Writing dispatch_to_files

Flavio Poletti edited this page Apr 25, 2016 · 5 revisions

In Writing to_files we saw how flexible to_files can be. Is it sufficient to get you covered in all cases? Arguably not.

Suppose that you want to divide your outputs in two groups, one with people with nicknames starting with letter a to m, another with the rest. How do you do this?

Dispatching manually

One interesting thing about the toolkit is that you can use its functions outside of pipeline, if you need to. The summon function helps you import the right function with minimal hassle.

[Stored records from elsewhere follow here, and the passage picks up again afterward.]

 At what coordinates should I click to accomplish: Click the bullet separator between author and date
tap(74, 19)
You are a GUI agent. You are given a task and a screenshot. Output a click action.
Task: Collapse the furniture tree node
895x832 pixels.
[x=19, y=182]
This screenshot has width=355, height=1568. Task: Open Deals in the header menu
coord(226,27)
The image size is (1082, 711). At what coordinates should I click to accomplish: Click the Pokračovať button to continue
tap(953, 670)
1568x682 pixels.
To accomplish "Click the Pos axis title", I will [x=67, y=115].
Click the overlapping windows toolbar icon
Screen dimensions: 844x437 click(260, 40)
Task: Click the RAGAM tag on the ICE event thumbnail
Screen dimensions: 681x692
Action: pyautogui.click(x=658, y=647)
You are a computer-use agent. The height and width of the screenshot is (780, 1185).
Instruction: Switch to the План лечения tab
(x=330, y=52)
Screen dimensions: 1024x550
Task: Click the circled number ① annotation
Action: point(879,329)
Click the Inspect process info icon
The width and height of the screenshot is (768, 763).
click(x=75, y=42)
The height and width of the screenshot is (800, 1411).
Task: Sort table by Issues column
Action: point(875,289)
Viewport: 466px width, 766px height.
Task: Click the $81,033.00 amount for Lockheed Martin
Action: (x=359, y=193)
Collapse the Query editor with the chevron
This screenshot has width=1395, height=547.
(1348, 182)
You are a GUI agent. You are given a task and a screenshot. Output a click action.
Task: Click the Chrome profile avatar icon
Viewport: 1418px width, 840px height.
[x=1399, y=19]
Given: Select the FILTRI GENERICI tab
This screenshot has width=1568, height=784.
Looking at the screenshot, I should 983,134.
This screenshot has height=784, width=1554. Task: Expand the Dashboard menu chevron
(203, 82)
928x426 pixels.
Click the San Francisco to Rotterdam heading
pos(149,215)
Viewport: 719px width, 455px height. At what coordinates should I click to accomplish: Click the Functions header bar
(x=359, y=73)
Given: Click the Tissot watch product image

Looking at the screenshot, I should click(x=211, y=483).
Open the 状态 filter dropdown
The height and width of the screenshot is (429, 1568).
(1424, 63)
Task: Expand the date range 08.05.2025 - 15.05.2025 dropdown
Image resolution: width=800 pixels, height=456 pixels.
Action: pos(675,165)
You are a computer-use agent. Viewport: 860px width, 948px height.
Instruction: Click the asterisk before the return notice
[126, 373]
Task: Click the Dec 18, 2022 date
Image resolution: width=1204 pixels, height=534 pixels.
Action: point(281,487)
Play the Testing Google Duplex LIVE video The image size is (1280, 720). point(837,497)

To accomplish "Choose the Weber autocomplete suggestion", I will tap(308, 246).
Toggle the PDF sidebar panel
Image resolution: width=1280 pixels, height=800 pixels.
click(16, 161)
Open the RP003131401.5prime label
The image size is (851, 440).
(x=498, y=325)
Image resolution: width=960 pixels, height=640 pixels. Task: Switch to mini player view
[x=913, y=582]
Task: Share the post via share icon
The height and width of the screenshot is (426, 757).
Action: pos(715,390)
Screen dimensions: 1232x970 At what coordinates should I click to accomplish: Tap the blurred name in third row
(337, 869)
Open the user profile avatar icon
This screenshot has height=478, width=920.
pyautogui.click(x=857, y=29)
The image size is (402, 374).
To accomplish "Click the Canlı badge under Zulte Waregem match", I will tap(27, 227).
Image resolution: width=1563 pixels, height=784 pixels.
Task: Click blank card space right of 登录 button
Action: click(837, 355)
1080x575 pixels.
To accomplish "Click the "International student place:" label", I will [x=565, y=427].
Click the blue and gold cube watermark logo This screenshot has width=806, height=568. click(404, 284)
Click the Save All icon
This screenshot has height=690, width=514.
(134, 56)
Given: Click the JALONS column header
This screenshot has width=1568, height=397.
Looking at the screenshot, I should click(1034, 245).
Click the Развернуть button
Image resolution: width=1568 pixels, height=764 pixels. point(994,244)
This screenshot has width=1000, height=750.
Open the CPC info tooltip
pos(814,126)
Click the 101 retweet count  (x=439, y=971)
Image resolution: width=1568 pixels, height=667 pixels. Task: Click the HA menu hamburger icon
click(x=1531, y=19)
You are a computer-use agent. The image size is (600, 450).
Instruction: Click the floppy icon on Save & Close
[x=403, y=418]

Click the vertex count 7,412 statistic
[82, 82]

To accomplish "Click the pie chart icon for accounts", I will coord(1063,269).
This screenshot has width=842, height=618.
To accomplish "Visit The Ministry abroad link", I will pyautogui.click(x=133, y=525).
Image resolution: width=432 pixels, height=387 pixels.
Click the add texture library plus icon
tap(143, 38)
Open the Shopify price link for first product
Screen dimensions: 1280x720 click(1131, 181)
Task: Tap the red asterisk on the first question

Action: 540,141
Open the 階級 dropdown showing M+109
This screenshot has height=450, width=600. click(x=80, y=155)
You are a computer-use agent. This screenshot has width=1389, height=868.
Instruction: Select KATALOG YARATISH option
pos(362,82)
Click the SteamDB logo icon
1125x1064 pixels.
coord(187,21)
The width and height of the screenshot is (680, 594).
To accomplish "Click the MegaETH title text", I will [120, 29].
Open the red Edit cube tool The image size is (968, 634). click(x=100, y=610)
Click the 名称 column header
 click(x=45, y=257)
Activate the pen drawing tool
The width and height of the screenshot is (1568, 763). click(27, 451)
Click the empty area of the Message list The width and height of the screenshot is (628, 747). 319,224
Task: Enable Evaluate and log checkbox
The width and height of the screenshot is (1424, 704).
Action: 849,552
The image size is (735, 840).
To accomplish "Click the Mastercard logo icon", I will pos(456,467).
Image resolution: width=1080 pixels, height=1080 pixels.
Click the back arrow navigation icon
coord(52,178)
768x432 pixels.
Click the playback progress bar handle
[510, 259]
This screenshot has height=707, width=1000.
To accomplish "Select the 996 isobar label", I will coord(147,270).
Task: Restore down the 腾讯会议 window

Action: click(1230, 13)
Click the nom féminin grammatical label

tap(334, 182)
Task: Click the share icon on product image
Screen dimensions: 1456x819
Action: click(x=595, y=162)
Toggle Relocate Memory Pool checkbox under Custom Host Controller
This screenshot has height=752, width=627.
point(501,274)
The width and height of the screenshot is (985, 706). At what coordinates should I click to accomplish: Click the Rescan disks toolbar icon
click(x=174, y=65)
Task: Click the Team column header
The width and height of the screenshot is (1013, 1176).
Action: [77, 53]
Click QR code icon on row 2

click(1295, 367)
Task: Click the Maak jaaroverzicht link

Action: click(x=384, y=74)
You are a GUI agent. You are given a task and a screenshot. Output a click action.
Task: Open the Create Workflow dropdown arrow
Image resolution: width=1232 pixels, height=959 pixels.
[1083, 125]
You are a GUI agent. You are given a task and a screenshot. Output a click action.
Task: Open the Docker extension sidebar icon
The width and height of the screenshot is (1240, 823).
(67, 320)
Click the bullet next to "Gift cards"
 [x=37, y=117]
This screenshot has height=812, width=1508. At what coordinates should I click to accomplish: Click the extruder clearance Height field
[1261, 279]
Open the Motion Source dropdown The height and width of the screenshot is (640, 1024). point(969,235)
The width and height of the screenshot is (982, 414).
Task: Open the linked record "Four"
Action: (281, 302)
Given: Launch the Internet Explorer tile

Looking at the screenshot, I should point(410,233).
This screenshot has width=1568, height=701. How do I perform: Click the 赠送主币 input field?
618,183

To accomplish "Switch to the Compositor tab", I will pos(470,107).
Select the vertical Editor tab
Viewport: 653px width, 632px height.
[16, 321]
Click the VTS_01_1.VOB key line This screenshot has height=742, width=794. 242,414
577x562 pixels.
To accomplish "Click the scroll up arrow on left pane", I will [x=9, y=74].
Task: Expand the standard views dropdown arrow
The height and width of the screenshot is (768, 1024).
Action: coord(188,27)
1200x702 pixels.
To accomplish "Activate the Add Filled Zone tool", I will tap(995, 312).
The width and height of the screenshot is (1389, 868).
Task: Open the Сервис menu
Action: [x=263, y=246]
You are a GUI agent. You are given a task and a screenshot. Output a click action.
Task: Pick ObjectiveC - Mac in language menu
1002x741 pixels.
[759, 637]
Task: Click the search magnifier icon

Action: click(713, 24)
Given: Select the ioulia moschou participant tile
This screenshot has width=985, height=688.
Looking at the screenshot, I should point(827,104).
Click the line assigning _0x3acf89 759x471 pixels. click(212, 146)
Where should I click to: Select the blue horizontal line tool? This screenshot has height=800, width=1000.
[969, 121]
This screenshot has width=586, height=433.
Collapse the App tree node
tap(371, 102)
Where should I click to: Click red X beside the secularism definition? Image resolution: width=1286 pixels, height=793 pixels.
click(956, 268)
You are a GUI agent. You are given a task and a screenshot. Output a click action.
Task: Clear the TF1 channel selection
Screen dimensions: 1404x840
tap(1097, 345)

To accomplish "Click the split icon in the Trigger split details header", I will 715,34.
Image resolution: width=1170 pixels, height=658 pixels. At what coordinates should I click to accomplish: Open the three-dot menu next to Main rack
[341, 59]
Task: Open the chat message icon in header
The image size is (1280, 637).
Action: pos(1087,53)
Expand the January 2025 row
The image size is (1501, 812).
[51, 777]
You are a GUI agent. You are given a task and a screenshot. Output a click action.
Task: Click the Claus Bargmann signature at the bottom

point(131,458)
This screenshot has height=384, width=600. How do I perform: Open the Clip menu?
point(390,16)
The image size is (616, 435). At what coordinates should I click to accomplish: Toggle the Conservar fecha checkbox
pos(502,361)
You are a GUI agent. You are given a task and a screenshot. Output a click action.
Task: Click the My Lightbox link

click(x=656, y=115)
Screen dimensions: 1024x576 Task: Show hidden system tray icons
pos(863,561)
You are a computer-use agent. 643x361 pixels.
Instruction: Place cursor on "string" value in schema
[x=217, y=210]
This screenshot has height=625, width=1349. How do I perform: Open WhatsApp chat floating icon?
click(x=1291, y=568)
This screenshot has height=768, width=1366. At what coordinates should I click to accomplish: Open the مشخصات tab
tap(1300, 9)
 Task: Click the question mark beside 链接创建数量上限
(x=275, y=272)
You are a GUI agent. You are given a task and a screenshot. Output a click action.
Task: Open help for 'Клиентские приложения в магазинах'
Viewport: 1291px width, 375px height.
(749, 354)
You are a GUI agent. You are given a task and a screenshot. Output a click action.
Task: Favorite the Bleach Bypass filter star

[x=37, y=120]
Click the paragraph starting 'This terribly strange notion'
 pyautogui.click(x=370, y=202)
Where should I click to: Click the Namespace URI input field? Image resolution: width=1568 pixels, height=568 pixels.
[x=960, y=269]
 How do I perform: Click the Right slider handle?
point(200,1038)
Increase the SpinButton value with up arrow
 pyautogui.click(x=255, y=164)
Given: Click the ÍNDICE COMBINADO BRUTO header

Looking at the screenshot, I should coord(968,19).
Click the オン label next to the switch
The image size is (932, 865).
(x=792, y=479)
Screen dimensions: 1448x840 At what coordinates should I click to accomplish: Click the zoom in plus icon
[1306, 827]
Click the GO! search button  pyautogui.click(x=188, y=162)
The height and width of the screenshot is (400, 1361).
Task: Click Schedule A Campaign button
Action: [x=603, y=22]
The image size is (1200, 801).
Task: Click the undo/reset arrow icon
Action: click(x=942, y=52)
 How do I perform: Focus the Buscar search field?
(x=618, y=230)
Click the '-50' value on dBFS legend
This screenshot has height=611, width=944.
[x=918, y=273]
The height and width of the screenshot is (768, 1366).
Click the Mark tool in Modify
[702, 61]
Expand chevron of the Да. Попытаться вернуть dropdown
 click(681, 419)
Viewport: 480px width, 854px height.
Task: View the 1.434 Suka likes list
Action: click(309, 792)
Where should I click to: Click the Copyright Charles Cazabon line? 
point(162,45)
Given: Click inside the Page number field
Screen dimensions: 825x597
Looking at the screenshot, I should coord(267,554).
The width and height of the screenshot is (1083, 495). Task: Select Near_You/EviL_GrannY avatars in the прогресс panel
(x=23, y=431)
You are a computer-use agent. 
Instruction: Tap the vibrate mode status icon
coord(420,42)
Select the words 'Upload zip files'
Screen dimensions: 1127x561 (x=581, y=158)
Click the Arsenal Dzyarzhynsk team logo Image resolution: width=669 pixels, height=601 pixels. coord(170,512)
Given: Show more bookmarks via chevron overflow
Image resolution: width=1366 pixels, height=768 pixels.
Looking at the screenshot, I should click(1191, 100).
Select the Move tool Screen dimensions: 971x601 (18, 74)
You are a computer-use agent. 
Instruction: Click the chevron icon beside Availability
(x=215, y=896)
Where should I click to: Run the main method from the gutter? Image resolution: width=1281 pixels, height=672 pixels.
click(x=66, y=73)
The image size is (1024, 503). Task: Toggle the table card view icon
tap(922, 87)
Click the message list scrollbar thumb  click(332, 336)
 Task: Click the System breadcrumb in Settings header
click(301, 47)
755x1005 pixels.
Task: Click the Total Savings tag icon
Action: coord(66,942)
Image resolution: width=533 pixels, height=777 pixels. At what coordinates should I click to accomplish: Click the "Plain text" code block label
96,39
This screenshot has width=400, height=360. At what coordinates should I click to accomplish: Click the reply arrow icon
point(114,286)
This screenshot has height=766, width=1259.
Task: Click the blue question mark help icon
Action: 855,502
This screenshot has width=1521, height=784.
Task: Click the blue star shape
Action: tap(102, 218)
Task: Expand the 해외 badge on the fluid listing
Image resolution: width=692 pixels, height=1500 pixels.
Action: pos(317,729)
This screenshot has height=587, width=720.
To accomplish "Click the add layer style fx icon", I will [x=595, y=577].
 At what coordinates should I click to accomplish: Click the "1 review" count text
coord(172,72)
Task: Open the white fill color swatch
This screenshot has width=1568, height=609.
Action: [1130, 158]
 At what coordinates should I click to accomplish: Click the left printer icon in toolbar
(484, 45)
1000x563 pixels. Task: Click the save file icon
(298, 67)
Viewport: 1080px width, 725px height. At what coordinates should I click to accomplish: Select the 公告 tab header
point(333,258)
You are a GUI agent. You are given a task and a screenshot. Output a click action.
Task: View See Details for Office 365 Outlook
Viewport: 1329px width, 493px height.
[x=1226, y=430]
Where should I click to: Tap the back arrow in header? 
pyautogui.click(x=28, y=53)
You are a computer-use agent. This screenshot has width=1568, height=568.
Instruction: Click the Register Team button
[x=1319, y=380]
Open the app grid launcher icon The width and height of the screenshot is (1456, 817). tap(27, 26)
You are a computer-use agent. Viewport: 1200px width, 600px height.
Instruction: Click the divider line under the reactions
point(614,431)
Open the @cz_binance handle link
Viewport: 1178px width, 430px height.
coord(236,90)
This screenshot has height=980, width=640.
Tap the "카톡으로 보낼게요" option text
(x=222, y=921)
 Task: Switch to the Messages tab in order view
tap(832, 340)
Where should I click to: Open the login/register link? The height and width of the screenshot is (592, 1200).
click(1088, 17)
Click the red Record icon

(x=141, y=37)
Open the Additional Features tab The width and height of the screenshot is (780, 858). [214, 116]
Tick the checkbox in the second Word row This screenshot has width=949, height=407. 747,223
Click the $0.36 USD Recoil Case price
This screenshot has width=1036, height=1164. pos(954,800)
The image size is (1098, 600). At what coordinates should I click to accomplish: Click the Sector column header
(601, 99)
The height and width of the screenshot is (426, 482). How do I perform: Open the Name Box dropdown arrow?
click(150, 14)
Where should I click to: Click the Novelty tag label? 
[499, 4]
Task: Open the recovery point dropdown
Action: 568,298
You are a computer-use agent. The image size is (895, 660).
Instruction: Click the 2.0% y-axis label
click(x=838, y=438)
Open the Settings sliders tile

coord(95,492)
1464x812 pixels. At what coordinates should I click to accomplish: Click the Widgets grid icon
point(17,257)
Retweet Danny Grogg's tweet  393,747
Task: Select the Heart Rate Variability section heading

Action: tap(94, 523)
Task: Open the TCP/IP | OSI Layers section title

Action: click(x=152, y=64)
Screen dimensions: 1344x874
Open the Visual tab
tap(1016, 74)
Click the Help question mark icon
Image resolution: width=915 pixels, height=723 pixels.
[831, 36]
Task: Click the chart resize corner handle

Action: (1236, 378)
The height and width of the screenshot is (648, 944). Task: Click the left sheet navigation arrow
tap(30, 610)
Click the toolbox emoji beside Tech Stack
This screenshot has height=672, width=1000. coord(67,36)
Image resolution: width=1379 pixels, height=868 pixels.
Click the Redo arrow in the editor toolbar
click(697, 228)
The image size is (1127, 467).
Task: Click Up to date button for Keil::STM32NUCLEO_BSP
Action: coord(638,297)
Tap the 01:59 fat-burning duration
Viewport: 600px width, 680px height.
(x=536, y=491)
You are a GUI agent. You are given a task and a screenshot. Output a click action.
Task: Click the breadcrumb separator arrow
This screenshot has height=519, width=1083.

For example, you can do like this:

use Data::Tubes qw< pipeline summon >; # importing 'summon' too

# pre-define two output channels, for lower and other initial chars
summon('Writer::to_files'); # just like DWIM require + import
my $lower = to_files(
   'output-lower-%02d.json',
   header => "[\n", footer => "\n]\n", interlude => ",\n",
   policy => {records_threshold => 2},
   binmode => ':raw',
);
my $other = to_files(
   'output-other-%02d.json',
   header => "[\n", footer => "\n]\n", interlude => ",\n",
   policy => {records_threshold => 2},
   binmode => ':raw',
);

pipeline(
   ['Source::iterate_files', open_file_args => {binmode => ':raw'}],
   'Reader::by_line',
   ['Parser::by_format', 'name;nick;age'],
   ['Renderer::with_template_perlish',
      '  {"name":"[% name %];"nick":"[% nick %]";"age":[% age %]}'],

   # Printing, gets `rendered`, returns input unchanged
   sub { # wrapper!
      my $record = shift;
      my $first_char = substr $record->{structured}{nick}, 0, 1;
      return $lower->($record) if $first_char =~ m{[a-m]}mxs;
      return $other->($record);
   },

   # Options, just flush the output to the sink
   { tap => 'sink' },
)->([qw< mydata-04.txt >]);

If you have some complicated business logic... you can always use this technique! But there's more... read on.

Dispatching, done right

Considering that dispatching can be quite common, you can guess that there's something in the toolkit to get you covered. You guessed right!

Data::Tubes::Plugin::Writer provides you dispatch_to_files, that helps you streamline what we saw in the previous section. Here's how:

pipeline(
   ['Source::iterate_files', open_file_args => {binmode => ':raw'}],
   'Reader::by_line',
   ['Parser::by_format', 'name;nick;age'],
   ['Renderer::with_template_perlish',
      '  {"name":"[% name %];"nick":"[% nick %]";"age":[% age %]}'],

   # Printing, gets `rendered`, returns input unchanged
   [
      'Writer::dispatch_to_files',
      header    => "[\n",
      footer    => "\n]\n",
      interlude => ",\n",
      policy    => {records_threshold => 2},

      filename => 'output-[% key %]-%03n.json',
      selector => sub {
         my $record = shift;
         my $first_char = substr $record->{structured}{nick}, 0, 1;
         return 'lower' if $first_char =~ m{[a-m]}mxs;
         return 'other';
      },
   ],

   # Options, just flush the output to the sink
   { tap => 'sink' },
)->([qw< mydata-04.txt >]);

Most parameters are the same as to_files (see also Writing to_files), so we already know about them. The filename seems familiar but somewhat different. The selector is definitely a new entry.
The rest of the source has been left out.